+++ Data for processing +++
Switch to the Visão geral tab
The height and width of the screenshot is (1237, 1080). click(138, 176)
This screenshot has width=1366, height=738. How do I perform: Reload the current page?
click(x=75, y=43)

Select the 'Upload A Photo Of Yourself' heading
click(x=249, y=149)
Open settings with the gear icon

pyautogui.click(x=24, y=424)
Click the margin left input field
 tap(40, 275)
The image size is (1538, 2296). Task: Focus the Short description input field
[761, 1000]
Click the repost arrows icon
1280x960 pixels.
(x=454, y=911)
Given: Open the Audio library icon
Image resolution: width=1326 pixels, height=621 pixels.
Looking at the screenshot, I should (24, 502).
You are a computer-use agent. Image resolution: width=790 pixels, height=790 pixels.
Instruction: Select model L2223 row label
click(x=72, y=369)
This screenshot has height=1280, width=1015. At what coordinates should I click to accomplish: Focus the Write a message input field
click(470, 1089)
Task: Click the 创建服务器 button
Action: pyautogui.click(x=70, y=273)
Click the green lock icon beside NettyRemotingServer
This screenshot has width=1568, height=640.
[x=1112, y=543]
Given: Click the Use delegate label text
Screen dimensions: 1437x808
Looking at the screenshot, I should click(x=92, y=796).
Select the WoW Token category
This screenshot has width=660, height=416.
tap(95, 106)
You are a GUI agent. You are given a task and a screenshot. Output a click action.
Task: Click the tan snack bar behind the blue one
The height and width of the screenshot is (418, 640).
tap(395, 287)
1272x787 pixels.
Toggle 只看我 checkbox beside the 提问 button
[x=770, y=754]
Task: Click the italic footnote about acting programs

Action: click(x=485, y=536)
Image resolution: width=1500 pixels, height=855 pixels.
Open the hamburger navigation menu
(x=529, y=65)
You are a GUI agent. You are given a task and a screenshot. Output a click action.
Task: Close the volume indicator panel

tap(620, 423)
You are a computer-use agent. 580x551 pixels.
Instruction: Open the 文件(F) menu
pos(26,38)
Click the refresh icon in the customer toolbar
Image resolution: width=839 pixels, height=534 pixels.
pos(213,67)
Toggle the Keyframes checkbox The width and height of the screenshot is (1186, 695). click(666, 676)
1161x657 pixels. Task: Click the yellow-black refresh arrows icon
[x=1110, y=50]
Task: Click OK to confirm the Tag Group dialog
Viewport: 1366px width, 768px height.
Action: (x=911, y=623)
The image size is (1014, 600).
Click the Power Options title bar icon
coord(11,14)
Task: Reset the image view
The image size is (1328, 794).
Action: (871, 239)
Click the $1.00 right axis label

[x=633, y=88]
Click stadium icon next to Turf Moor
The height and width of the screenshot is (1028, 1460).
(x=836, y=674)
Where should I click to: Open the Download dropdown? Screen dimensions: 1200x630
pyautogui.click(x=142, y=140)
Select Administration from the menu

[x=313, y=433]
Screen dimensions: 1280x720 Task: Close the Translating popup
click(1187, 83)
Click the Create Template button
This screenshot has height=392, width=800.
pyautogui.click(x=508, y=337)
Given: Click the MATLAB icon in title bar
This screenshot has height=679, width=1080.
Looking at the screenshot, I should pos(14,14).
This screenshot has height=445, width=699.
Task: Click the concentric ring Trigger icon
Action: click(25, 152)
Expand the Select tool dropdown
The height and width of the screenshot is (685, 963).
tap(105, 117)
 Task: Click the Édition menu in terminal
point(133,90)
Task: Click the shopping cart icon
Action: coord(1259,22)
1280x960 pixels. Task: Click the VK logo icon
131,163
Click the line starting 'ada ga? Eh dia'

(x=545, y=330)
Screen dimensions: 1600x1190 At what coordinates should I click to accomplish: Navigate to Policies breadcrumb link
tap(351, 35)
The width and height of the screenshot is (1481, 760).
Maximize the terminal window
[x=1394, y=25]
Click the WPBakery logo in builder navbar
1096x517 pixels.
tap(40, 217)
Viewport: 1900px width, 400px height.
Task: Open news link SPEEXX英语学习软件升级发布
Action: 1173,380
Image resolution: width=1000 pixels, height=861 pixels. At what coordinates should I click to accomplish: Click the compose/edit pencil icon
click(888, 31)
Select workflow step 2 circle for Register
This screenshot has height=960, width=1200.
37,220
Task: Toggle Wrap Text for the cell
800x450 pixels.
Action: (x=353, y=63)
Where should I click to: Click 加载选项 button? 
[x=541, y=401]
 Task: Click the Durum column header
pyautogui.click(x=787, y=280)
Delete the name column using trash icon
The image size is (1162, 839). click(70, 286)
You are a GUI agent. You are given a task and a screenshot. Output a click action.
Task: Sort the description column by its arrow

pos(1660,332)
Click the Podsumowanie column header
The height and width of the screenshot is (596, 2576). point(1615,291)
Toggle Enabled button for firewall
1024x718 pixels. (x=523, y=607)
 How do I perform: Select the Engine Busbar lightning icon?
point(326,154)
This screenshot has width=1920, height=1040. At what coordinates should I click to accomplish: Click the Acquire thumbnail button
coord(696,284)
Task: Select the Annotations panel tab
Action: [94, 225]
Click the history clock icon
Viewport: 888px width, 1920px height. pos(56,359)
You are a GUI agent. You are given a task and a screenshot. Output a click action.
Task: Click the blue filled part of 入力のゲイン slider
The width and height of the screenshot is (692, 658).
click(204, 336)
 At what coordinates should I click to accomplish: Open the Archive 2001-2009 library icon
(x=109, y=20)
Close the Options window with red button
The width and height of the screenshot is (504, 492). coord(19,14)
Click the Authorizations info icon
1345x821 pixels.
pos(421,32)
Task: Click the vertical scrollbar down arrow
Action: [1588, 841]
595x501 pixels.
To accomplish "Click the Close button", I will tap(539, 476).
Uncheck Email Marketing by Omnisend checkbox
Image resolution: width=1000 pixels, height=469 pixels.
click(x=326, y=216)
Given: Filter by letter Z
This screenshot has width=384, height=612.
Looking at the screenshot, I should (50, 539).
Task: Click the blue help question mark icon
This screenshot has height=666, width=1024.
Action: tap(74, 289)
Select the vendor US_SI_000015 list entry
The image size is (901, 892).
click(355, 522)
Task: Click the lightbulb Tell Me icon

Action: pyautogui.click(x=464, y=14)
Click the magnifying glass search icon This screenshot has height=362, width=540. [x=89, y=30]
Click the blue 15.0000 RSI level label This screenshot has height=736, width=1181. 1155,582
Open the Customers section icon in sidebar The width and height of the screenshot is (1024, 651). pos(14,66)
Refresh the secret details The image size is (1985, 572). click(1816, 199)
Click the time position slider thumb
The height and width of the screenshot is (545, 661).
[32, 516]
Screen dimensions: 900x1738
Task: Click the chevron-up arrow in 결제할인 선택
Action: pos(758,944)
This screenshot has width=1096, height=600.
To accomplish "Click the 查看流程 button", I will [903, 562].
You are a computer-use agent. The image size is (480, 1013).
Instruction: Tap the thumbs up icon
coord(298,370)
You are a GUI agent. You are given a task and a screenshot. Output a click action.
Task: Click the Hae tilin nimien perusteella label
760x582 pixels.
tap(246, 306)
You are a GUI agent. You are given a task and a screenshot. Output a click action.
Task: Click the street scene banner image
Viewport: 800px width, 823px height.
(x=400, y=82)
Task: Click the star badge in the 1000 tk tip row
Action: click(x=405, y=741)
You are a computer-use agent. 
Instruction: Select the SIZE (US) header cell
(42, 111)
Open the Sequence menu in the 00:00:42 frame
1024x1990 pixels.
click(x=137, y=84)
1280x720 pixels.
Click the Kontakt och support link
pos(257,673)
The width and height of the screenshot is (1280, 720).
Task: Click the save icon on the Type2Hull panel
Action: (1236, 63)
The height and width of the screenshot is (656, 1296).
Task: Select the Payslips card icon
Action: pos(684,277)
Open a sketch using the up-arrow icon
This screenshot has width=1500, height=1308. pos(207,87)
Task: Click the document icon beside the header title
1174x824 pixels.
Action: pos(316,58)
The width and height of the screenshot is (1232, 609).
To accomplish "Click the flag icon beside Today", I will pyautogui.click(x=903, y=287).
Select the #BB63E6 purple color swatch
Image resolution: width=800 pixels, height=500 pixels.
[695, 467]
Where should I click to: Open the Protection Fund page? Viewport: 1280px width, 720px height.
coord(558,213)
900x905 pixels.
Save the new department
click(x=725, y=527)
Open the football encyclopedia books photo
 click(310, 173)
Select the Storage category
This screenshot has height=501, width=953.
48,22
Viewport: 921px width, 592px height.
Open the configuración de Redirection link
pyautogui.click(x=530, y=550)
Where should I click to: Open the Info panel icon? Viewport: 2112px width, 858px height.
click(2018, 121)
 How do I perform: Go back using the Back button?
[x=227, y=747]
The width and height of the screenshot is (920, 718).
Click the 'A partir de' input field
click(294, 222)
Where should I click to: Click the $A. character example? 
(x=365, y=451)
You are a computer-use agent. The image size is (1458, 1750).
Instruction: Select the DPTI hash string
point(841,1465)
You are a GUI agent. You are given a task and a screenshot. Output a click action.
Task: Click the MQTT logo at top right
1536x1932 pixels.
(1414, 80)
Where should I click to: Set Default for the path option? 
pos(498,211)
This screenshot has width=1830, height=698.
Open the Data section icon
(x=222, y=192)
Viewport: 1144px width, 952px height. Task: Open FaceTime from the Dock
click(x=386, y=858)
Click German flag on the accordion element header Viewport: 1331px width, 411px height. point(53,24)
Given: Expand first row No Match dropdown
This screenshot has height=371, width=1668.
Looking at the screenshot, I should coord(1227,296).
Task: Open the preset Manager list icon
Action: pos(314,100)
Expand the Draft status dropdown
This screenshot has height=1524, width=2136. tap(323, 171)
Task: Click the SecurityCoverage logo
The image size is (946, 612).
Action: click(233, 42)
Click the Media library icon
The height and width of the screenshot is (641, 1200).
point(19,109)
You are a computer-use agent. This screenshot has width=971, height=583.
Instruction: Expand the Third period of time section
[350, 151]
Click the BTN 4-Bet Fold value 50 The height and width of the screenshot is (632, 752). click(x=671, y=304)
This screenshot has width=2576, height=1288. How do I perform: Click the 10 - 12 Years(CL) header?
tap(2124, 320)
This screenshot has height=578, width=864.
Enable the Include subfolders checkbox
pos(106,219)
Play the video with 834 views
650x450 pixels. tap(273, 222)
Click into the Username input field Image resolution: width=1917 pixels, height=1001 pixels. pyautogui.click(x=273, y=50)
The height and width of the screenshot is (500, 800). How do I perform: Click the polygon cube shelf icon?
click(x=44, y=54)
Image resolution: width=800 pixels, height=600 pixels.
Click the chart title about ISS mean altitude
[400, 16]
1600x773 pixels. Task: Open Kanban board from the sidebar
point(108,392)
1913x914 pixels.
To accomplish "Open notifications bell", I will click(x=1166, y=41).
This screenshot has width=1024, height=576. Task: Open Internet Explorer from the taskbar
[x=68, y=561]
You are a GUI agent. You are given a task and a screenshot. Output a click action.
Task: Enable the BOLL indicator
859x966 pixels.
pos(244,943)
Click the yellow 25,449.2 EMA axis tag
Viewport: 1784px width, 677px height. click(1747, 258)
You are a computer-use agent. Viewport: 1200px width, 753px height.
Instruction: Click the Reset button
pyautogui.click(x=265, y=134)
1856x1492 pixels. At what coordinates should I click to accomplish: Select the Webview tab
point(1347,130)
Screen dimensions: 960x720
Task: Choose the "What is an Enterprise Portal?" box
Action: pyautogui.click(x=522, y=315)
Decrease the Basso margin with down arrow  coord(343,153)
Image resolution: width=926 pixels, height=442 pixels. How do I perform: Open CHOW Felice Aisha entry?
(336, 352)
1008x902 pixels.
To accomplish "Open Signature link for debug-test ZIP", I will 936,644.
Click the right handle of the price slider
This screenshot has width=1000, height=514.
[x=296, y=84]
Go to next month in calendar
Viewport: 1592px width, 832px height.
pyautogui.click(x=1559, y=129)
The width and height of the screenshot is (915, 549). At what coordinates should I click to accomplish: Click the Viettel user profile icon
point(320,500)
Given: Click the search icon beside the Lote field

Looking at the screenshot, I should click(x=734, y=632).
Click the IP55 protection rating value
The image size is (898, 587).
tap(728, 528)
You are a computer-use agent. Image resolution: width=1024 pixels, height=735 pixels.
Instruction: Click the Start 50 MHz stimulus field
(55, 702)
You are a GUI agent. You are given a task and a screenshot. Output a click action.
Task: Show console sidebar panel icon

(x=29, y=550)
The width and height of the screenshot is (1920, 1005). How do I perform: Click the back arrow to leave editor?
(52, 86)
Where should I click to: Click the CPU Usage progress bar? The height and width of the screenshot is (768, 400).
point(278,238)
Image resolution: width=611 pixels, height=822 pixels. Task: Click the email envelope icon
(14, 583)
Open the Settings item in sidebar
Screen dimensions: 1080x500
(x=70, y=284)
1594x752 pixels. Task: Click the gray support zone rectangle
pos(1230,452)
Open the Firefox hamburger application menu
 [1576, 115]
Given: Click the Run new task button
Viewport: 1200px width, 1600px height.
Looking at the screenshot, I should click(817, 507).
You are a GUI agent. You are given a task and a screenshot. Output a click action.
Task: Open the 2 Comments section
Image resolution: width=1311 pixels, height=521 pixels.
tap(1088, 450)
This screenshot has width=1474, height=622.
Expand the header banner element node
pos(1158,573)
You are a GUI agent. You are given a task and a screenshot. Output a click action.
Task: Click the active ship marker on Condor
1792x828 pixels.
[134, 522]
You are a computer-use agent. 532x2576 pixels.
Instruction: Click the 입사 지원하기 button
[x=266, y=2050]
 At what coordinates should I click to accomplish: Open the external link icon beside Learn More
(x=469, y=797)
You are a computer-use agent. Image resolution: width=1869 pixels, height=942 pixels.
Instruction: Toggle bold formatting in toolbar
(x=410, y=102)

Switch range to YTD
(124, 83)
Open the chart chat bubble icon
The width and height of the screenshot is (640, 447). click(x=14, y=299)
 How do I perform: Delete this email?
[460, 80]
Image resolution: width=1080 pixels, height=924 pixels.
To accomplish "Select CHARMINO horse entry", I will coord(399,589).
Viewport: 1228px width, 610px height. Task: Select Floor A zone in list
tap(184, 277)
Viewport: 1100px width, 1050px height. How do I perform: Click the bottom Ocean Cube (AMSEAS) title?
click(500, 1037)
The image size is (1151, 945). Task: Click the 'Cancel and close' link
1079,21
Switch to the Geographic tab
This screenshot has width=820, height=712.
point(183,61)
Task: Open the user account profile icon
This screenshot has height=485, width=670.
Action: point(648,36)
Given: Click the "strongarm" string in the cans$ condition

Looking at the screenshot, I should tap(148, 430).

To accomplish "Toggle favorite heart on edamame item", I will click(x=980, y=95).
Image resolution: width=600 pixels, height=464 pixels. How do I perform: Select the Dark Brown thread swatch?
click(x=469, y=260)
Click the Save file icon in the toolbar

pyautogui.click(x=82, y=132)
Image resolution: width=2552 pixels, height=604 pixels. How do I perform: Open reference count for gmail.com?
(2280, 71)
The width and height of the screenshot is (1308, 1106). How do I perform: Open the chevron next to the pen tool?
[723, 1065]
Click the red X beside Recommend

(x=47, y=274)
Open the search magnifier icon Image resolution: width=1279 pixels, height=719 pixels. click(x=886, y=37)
+++
▶ _Exercise requirements_: Find every line in the records that uses the string "blue", then copy it.

▶ _Exercise output_:
Task: Click the tan snack bar behind the blue one
Task: Click the blue filled part of 入力のゲイン slider
Task: Click the blue help question mark icon
Click the blue 15.0000 RSI level label This screenshot has height=736, width=1181. 1155,582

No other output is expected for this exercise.